GIVEN INSTRUCTION 1:
Answer these questions about the notebook excerpt below.
(a) How many epochs is the model trained for in the call to model.fit?
(b) Which optimizer is passed to model.compile?
(c) What value does model.predict return for the review ending "Customer service is bad."?
GIVEN INSTRUCTION 2:
Echo every one of the entries taken from the collection word for word, and leave the pictures out of your answer.

---- PAGE EXTRACT

Total params: 441,857
Trainable params: 441,857
Non-trainable params: 0
_________________________________________________________________


In [33]:
model.compile(optimizer='adam', loss='binary_crossentropy', metrics=['accuracy'])

In [34]:
model.fit(tr_padded_seq, train_labels,
          validation_data=(ts_padded_seq, test_labels),
          epochs=25)

Epoch 1/25
Epoch 2/25
Epoch 3/25
Epoch 4/25
Epoch 5/25
Epoch 6/25
Epoch 7/25
Epoch 8/25
Epoch 9/25
Epoch 10/25
Epoch 11/25
Epoch 12/25
Epoch 13/25
Epoch 14/25
Epoch 15/25
Epoch 16/25
Epoch 17/25
Epoch 18/25
Epoch 19/25
Epoch 20/25
Epoch 21/25
Epoch 22/25
Epoch 23/25
Epoch 24/25
Epoch 25/25


<keras.callbacks.History at 0x7fa189bd3910>

In [35]:
new_reviews = ["I bought this for my husband who plays the piano.  He is having a wonderful time playing these old hymns.  The music  is at times hard to read because we think the book was published for singing from more than playing from.  Great purchase though!"]

In [36]:
new_reviews = tokenizer.texts_to_sequences(new_reviews)

In [37]:
new_reviews = pad_sequences(new_reviews,
                            maxlen=max_len,
                            padding='post',
                            truncating='post')

In [38]:
model.predict(new_reviews)

array([[0.98876584]], dtype=float32)

In [39]:
new_reviews = ["I am not happy with the product. It stopped working after 2 days. Customer service is bad."]

In [40]:
new_reviews = tokenizer.texts_to_sequences(new_reviews)

In [41]:
new_reviews = pad_sequences(new_reviews,
                            maxlen=max_len,
                            padding='post',
                            truncating='post')

In [42]:
model.predict(new_reviews)

array([[0.00058785]], dtype=float32)

## LSTM Network

In [43]:
from tensorflow.keras.layers import LSTM, Bidirectional

In [44]:
bidi_model = Sequential()

In [45]:
bidi_model.add(Embedding(vocab_size,
                    embedding_dim,
                    input_length=max_len))

--------
---- THE DATA

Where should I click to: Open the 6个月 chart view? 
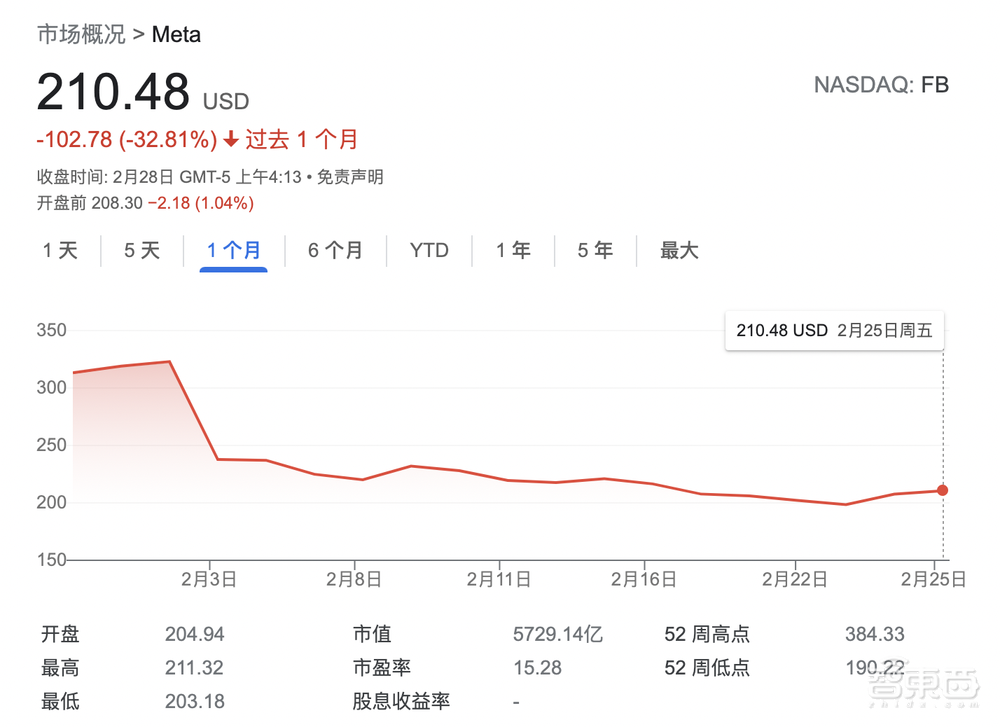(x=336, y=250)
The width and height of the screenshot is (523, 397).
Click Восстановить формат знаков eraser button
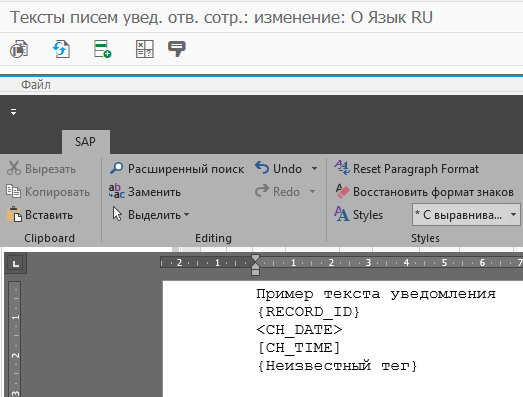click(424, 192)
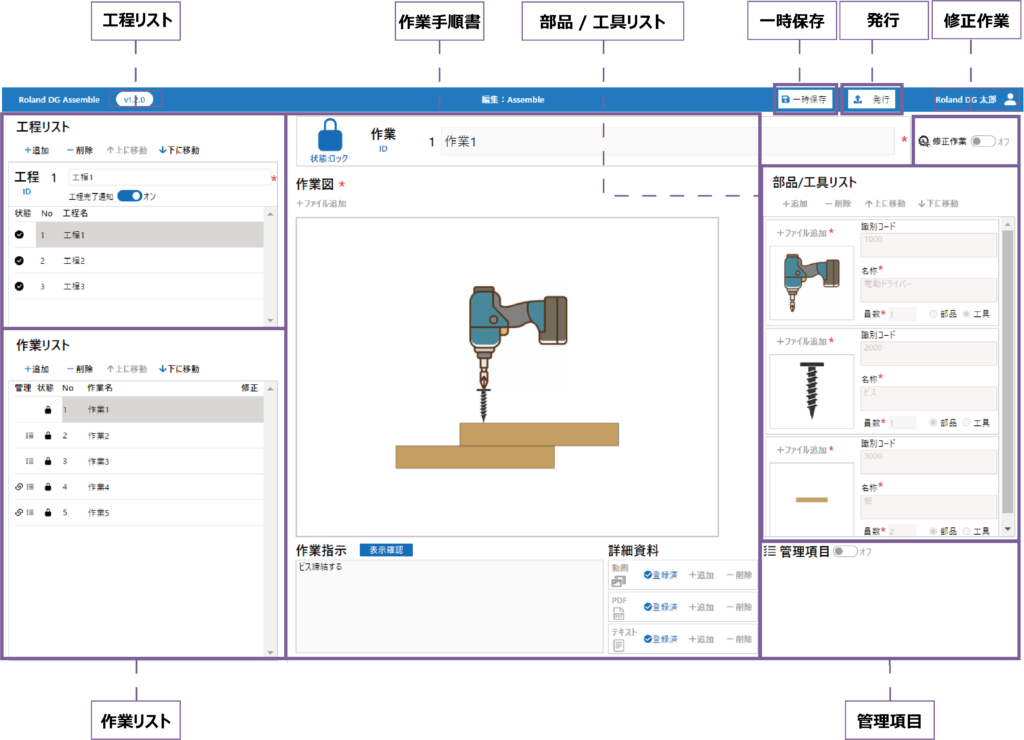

--------

RIGHT ANSWER 1:
(a) 25
(b) 'adam'
(c) 0.00058785

RIGHT ANSWER 2:
Where should I click to: Open the 6个月 chart view? 
(x=336, y=250)
The width and height of the screenshot is (523, 397).
Click Восстановить формат знаков eraser button
click(424, 192)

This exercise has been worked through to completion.